The Deep, Dark, Truth.

No, this isn't fiction. Yes, it's about me and every word is true. The night is dark, but my thoughts are darker, and a lot of them are going to be shared here. I have mental health issues, but nothing diagnoseable and sometimes these can be the scariest mental 'illnesses'. Read on, please. X If you have any questions, as me, please. I'll answer them.

Chapter 2

Explanations


So I thoughts I should explain in further detail all of my comments relating to quotes from the previous chapter. It might be triggering but I don't want to affect anybodies mental health by them reading it.


I mentioned that when I was younger I was so bubbly and so happy but I guess as a younger child I was so naive. Life seems so easy at that point because everything is done for you, all you have to do is play with toys, go to school depending on your age. The biggest problem is often falling out with friends and at the age, everything is forgotten by the next day - but, as life progresses, more problems, become apparent. When you realize reality, and the problem, things can often fall apart. They did for me. Now I can't remember how I used to feel before I realized what life was really like, the innocence and naivety of the past. This past is out of your reach so you can feel stuck. This is how I feel. I have felt desperate to open about my emotions but it felt too scary to face. The thoughts in my head were so dark I didn't know how to say them so I chose not to. I help them in and no matter how much I wanted to tell people I didn't. It was just easier. When I finally did, I regretted it so much because I was called an attention seeker. That's just harsh because this person had no idea how I felt. How I was breaking inside. Yet she chose to have an offensive opinion that made things 10x worse. Who was this person? It was my mum, my own flesh and blood. Like, I’m sorry Mum but you have a suicidal daughter, I’ll hide it as much as I can.
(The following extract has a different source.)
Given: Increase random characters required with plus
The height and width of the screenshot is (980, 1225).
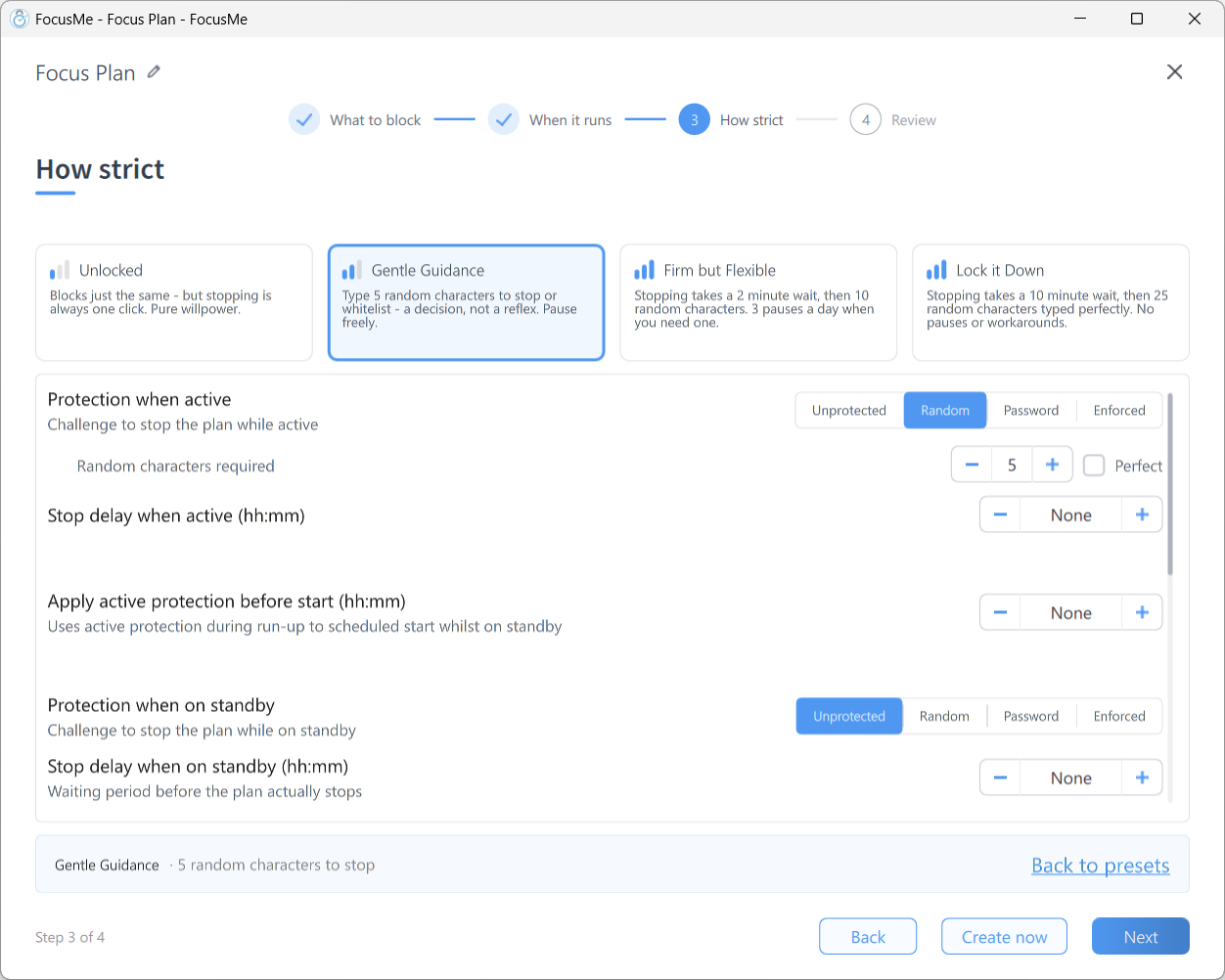Looking at the screenshot, I should (x=1052, y=465).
When I have felt this depressed, in a sense I choose to think negatively. I could try to think about dolphins, koalas and unicorns (no, I don't believe in unicorns) but the depression controls your thoughts into thinking negatively to the point you give up having the choice to try to be optimistic. Depression places thoughts in your head such as 'I hate myself' and 'you're a failure'. These thoughts then force you into doing something you might regret; they force your hand upon a blade, or worse. I've been there, both place, and it isn't a nice place to be. What I guess I'm saying is, I have self-harmed. I have attempted suicide. Depression caused it and depression is a killer. With depression, you’re already killing yourself by living. Every thought is a battle and each breathe is a war, in the end you lose and become a lost walking body. The next step just seems to be your body to die alongside your soul.


I get asked how I am regularly as part of daily life and whenever I go to my therapy sessions I get asked how I am : at therapy they have to I guess, it’s routine. Sure, it sounds like a simple question but the unfortunate thing is: there is no simple answer. Whenever I feel really down, rubbish or as if I’m about to cry – I still say that I am fine because it is so much easier. It’s easier than trying to explain how I feel when there are no words to describe it. It’s easier than being asked why I feel that way. It’s just easier and I’m too tired to try the hard ways. But it’s also a habit, fine just comes out of my mouth before I can even think about it anymore. I said that I have to be asked how I am at therapy and that it’s routine but it also feels like a test or them asking me whether I am over my ‘phase’. Note; speech marks. It feels like they are thinking, sure, she says she is okay, we just need to be sure that we can chuck her off back into her life thinking that we have ‘cured her’ when in fact, we have just made everything worse. Idgaf about her. This IS how it feels to me, and yeah, it’s depressing stuff but it’s true. The truth mainly is depressing. And the truth is, I’m such a failure, I can’t even die properly. When I got out of the psychiatric hospital I’d been in for a couple of weeks, (it’s not as bad as it sounds, I will explain later) I thought things were going to go up at last. I felt free, and almost as if I’d got over the worst of my depression. But then it silently returned and my mood has started to drop, all I need to do is wait for my rock bottom, again.


I’ve been stabbed in the back by my own mother, by my own friends and it hurts, it really hurts. For your own blood to betray you is painful and for friends to stab you in the back and to leave you when you need them the most – that hurts as well. I have had my heartbroken by people closest to me, well, a person closest to me. My heart got broken by my straight best friend, she’s female, and I’m female. I think she knew I liked her, I stopped hiding it after a while but no-one openly said it. I’m going to tell her properly soon, and end our friendship. The only reason why I haven’t openly said it and ended our friendship yet is because I’ve been waiting for the impossible to happen and her to miraculously like girls too and fall for me. Yeah, never fall for your straight bestfriend. It really ain’t good.


I have had my life ruined by the above things and more. A little note however to my parents who will never see this, you knew what you were droning when I broke down. You knew it was wrong. You didn’t care so don’t you dare start caring now. Why do I hate you? You ask yourself that.